Aún recuerdo despertar a regañadientes todos los días, alimentarme sin ganas e ir al colegio. Rememoro como solía esconderme para no huir y también pasar el día entero en soledad, bajo el resguardo de las capuchas de mis suéteres y de mis auriculares, no escapa de mi mente la forma en la que evitaba el contacto con las demás personas tanto como me fuese posible. Revivo aún, desplazarme en modo automático, con la mirada eternamente perdida, la mente en otra parte y el rostro demacrado por el cansancio y el hastío. Evoco a la perfección el sentimiento de infelicidad que me inundaba al llegar a casa todos los días, oír los incesantes bufidos y constantes reclamos de mi padre no me hacía sentir mejor tampoco, y mientras lloraba y me desahogaba en silencio al ducharme, me sentía, cada vez, más miserable e inconforme conmigo misma. Obviamente me alimentaba nuevamente, y finalmente, cerraba los ojos, «casi siempre deseando no volver a abrirlos...»

Sin embargo, ahora, todo había cambiado. O más bien, cambió mi perspectiva, así como, mi manera de enfrentar los problemas y también de verme a mí misma.

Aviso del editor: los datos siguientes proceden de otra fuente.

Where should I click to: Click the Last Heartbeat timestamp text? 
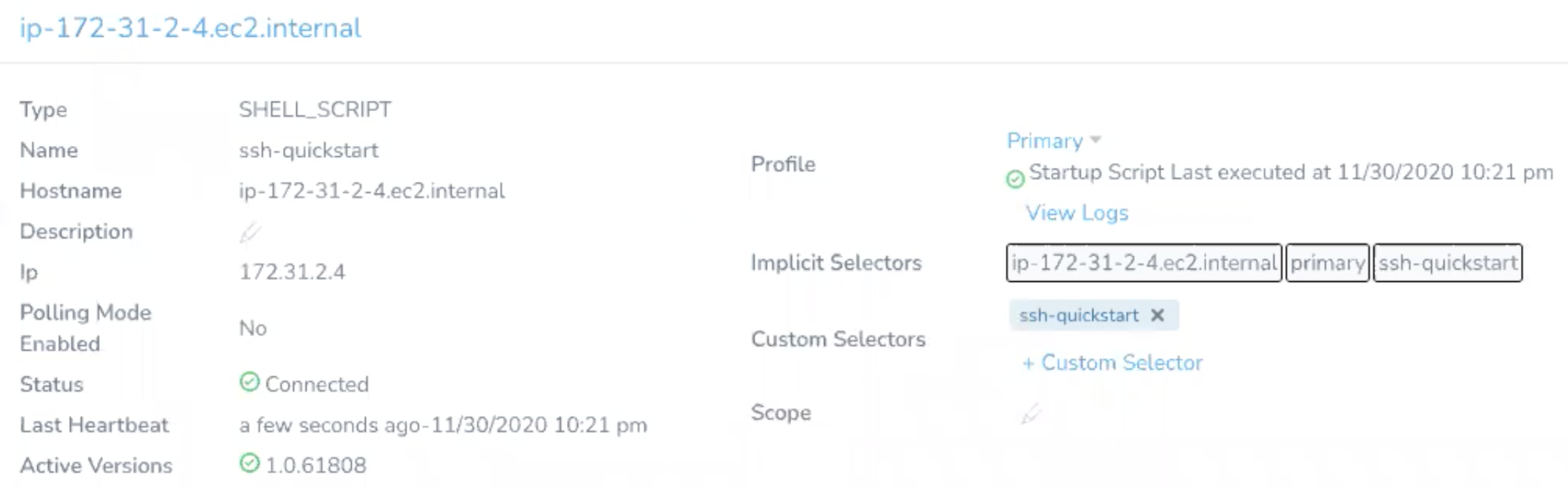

Había una enorme diferencia entre esa Ava de hace tan solo unos meses atrás, una Ava de aspecto deprimente, mentalmente rota y emocionalmente inestable, siempre intranquila y a menudo bastante insegura de sí misma, y esta Ava que veía ahora frente al espejo cada día, una Ava más abierta, que sonreía y reía mucho más y que ya no sentía vergüenza de su pasado ni de sus cicatrices.

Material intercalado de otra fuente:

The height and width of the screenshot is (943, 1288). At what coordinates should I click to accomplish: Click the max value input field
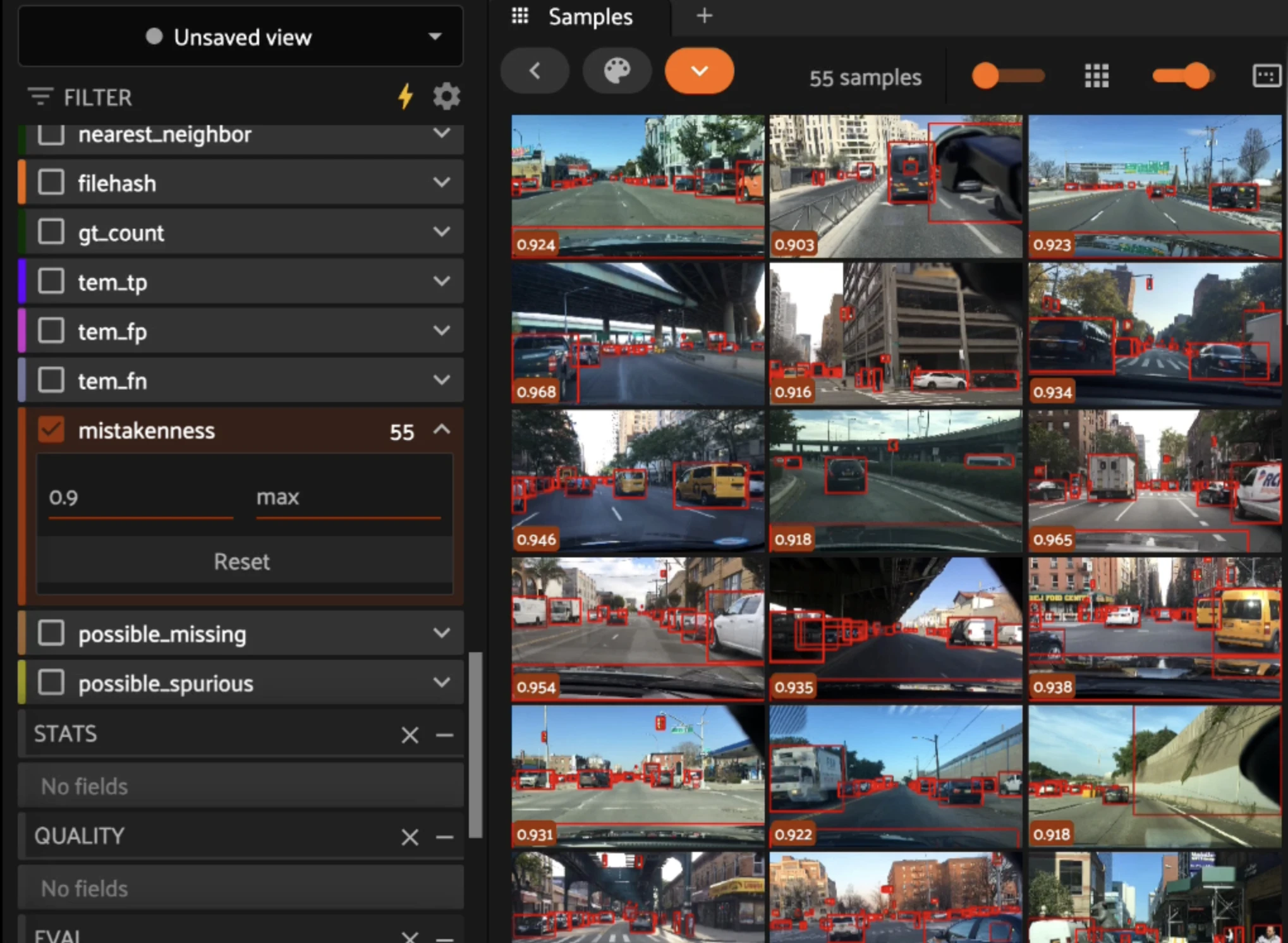pos(348,498)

Por supuesto, seguía sintiendo miedo, pero no estaba dispuesta a permitir que ese miedo volviera a tomar el control sobre mí.

El Doc. Arturo tenía razón, estaba recuperada.

Suspiré.

—Sé que me voy a arrepentir de esto...

Miré nuevamente hacia abajo, arrepintiéndome al instante.

Nunca, ni en un millón de años, se me habría ocurrido intentar algo como esto por mi propia cuenta. De hecho, si alguien me hubiese avisado de que en algún momento de mi vida me encontraría realizando, o mejor dicho, sobreviviendo a este semejante impulso de estupidez humana, me hubiera reído por lo absurdo y puramente fantasioso que era.

Sin embargo, ahora solo podía reírme de mí misma.

¿Desde cuándo me volví tan intrépida?

Lo único a lo que respondía mi mente, en este momento, era en aterrizar lo más prontamente posible y llegar al suelo en una pieza. En este preciso instante, ya no me importaba si me atrapaban, o no.

Necesitaba salir, físicamente, intacta de este impulso de valentía.

En este momento, hiperventilaba mientras me encontraba parada de puntillas en el estrecho filo que sobresalía en la fachada de mi casa, ese que, por estética, desde el exterior se encargaba de delimitar el final del primer piso y el comienzo del segundo.